Thursday, May 27, 2010

Revenge of the Mainframe

My first exposure to computers (aptly named at the time) was to a Dec PDP-10 36-bit machine with punch card. Processors were so expensive than my university owned 2 of them, everyone had to share. Storage was expensive, so you kept your programs on punch cards, your data on mag-tapes.

A few years later, timesharing was allowed, and all your programs and data was stored on the mainframe accessed remotely by dumb terminals some terminals were converted printed, others displayed 80x25 characters on a black and white screen (I remember lusting after a Heathkit H-19 with an external 300 baud modem), other had built in graphics capabilities such as the RamTek terminals.

Still all connected over slow RS232 serial links, limiting what can be done. That was 1979.

Then in 1981 IBM introduced the IBM PC 5150 and things changed for a couple of decades. The personal computer ushered in the era of disconnected computing, data & programs resided in a little beige box in your den.

By 1999, the internet had connected most of these machines into a global network usurping the then dominant client-server metaphor.

So here we are a decade later and a new model is about to take hold, a model quite similar to my original PDP-10 experience: Cloud Computing.

Data (now called “content”) and programs (now called “Services) reside in the Internet “Cloud” accessible via a broadband connection from anywhere in the world using a multitude of devices.

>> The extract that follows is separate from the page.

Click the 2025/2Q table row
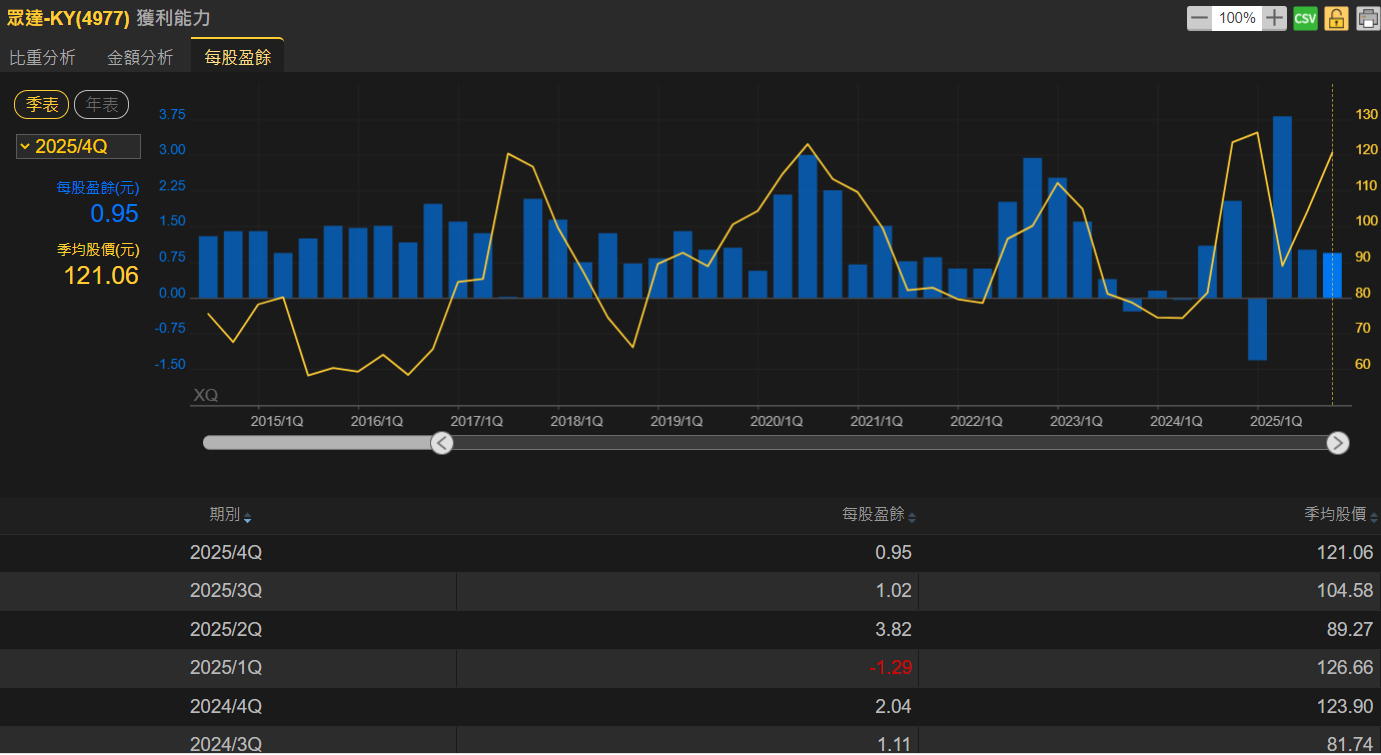The image size is (1381, 755). pyautogui.click(x=690, y=630)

Granted these devices are smarter, more colorful, and easier to use than their predecessor, but the fact remains: the Cloud, is the biggest mainframe ever made, it’s just happens to be made of a number of smaller components called servers.

The cloud is the ultimate virtualization of computing: it, in effect, commoditizes not only processor, programming languages, storage, but content as well.

In the next installment I will examine the impact this will have on the existing technology landscape and how it’s changing corporate value propositions.